30.09.2022
Ich war dabei
Ein Erlebniskommentarbericht von Heinz Wraneschitz
„Preisschock bei Strom und Gas - Wie kommen wir durch den Winter?“ So war die live übertragene Bürgersendung „Jetzt red i“ des Bayerischen Rundfunks an diesem Mittwoch betitelt. Und weil ich als Bürger hatte eine Karte ergattern können, saß und stand ich halb an besagtem Abend im Fernsehstudio Franken des BR in Nürnberg. Ganz in der Nähe der zwei Protagonisten, Hubert Aiwanger, Bayerischer Wirtschafts- und Energieminister (Freie Wähler) und Florian von Brunn, Vorsitzender der BayernSPD.
Und ich war gespannt, Antworten auf die Fragenkomplexe zu hören, welche im Vorfeld bekannt waren: Was muss die Politik tun, damit Energie bezahlbar bleibt? Wie können Bürgerinnen und Bürger effektiv entlastet werden? Wie gefährlich ist der Preisschock für die Wirtschaft? Was passiert, wenn man die hohen Strom- und Gasrechnungen nicht mehr zahlen kann? Der so genannte Einspieler ganz zu Beginn über die Probleme bei der Alternativbrauerei Schanzenbräu Nürnberg machte Hoffnung, es werde konkrete Ideen zum Umgang mit der faktischen Energiekrise geben.

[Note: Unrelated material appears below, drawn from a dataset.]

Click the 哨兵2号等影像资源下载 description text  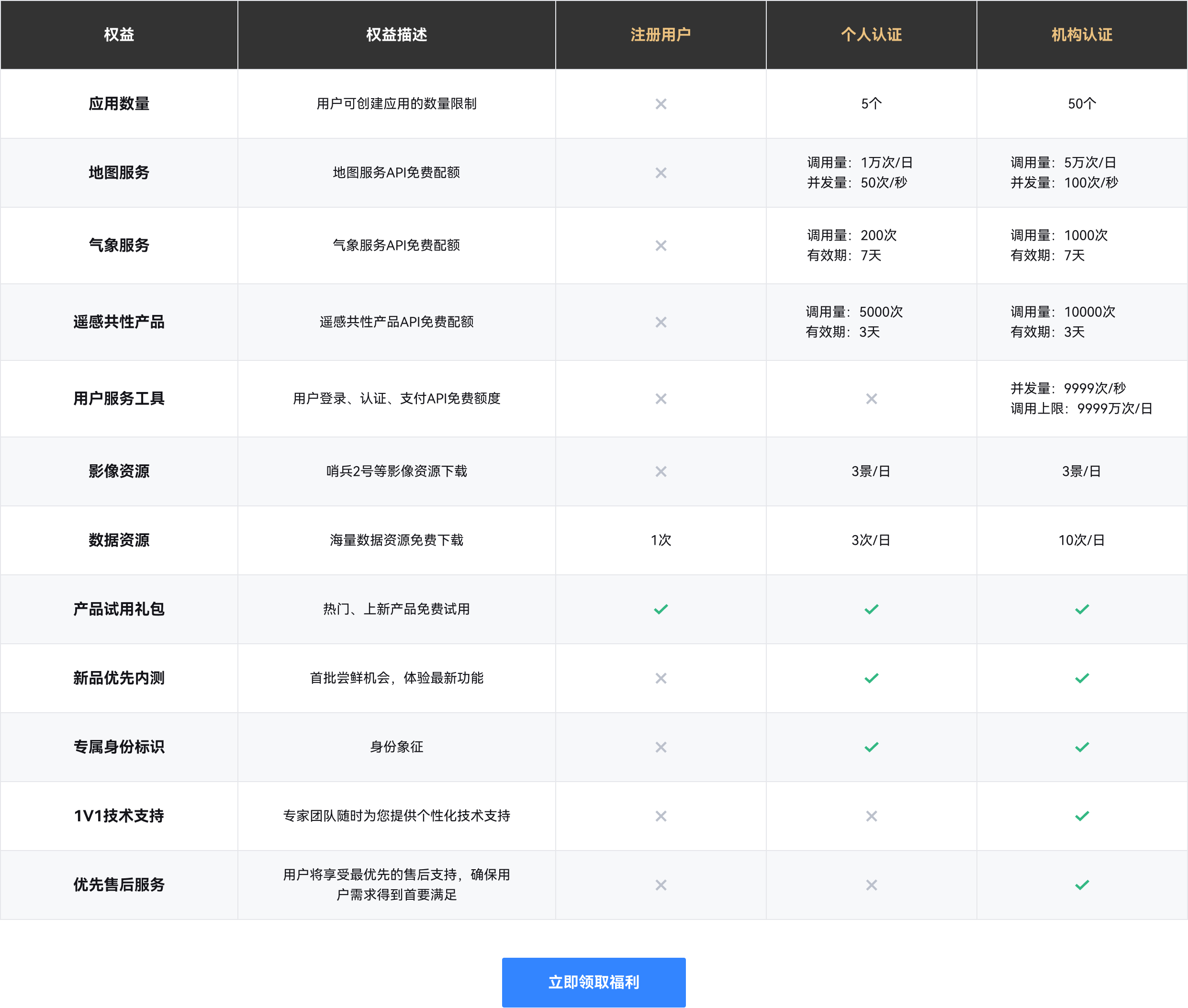tap(397, 471)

Doch was darauf folgte, waren vor allem Schuldzuweisungen von Hubert Aiwanger an die Bundesregierung: Die sei verantwortlich für all das, was Bürger:innen wie Wirtschaft ganz aktuell erleben, vor allem also, dass ihnen die Elektrizitäts- und Heizkosten über den Kopf wachsen. Selbst als Florian von Brunn wiederholt darauf hinwies, das Ganze sei „ausgelöst vom russischen Krieg gegen die Ukraine“: Aiwanger blieb bei seiner „Berlin ist verantwortlich“-Position (siehe auch Beitrag Wir brauchen Deeskalation, oder „Immer die gleichen Verdächtigen“ in diesen News). Wobei natürlich auch von Brunns Aussage nicht ganz stimmt: Die Gaspreise – und wegen deren Börsen-Auswirkungen auch die Strompreise – stiegen spätestens im Juli 2021 drastisch an, ein Dreivierteljahr vor Putins Ukraine-Überfall.

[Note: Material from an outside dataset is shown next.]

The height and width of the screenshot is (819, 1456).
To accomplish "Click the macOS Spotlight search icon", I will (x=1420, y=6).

Jetzt sollte es normalerweise in Krisenzeiten so sein, dass alle (Politiker:innen wie Normal- oder Geschäftsmenschen) an einem Strang ziehen, um den Karren nicht weiter in den Dreck gleiten zu lassen. Doch in Bayern ist Wahlkampf. Und der zieht sich, wie offenbar inzwischen weit verbreitet, schon über die ganze Fünfjahres-Legislaturperiode. Also forderte Aiwanger (als wäre er wirklich der Nachplapperer seines Herrn und Ministerpräsidenten Markus Söder (CSU), wie ihm von vielen Seiten unterstellt wird), alles was an Stromkräften möglich sei zu mobilisieren: Von der dreckigen Kohle bis zur gefährlichen Atomkraft. Und noch dazu ein 100 Milliarden-Hilfsprogramm. Wofür auch immer.
Da eine Stunde lang still zu halten war schwer für mich. Eigentlich hätte ich auch etwas Konstruktives beitragen können – ein wenig mehr als Aiwanger oder von Brunn glaube ich über die Energieversorgung in allen möglichen Facetten zu wissen.

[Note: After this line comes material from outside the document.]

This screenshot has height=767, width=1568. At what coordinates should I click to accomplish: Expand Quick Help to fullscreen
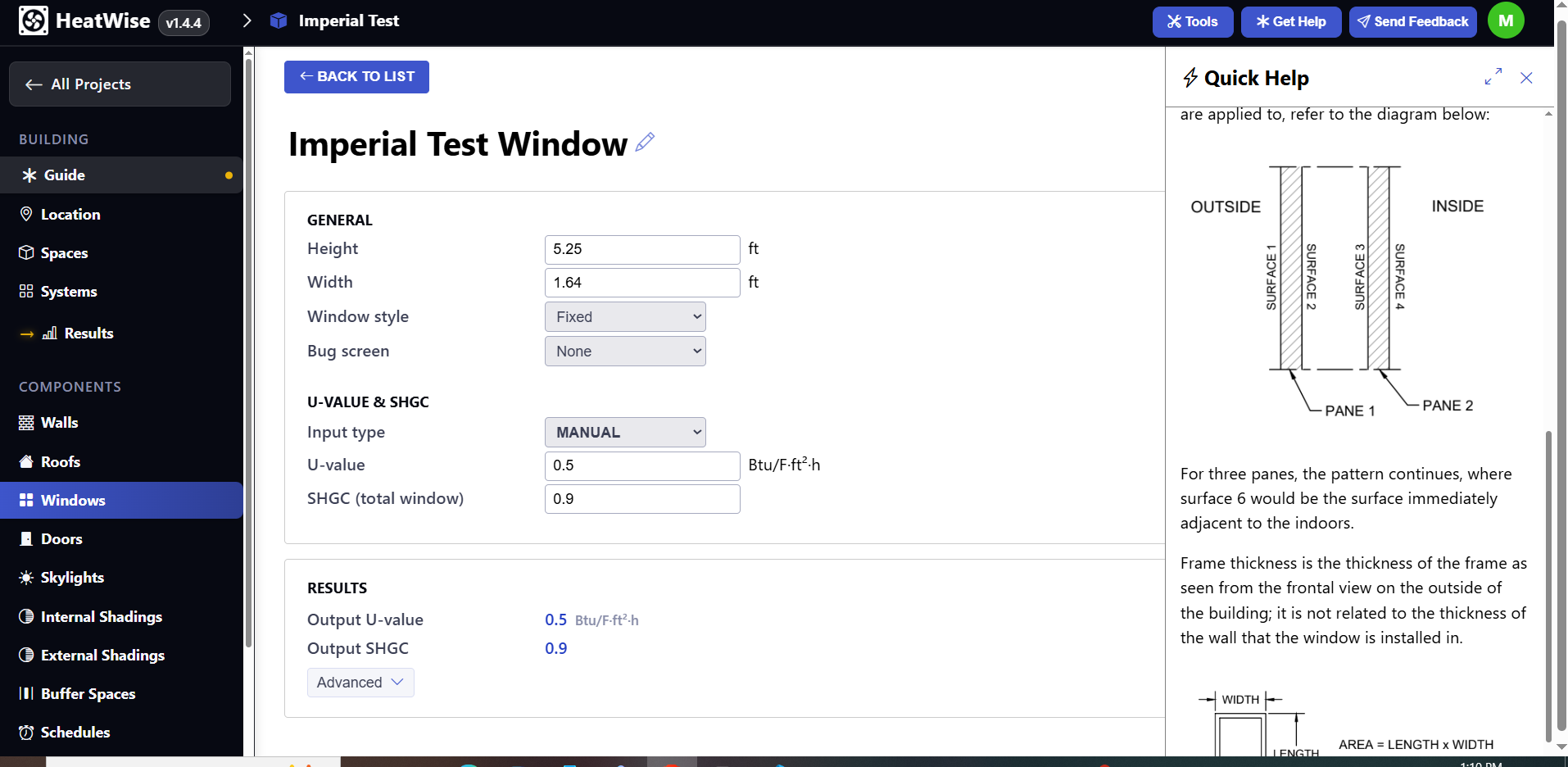point(1493,77)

Doch weil fast alle der 100 Gäste etwas beitragen wollten, kam ich nicht zum Zuge. Es war für mich nur auszuhalten, weil ein aktiver Befürworter der Dezentralen Energieversorgung und einstiger Mitstreiter von Aiwangers Freien Wählern dem Minister klar gemacht hat: Genau er hatte vier Jahre Zeit, um das Wahlkampfversprechen „Weg mit 10H“ bei Windkraft einzulösen und nicht die Bürokratie für die Erneuerbaren noch weiter zu verstärken, wie jetzt bei den so genannten „Ausnahmetatbeständen für 10H“.
Am Ende bei mir viel Frust, weil nicht konstruktiv an einer gemeinsamen Lösung gearbeitet wurde. Stattdessen bleib wegen der gegenseitigen Wahlkampf-Schuldzuweisungen die Frage „Wie kommen wir durch den Winter?“ unbeantwortet.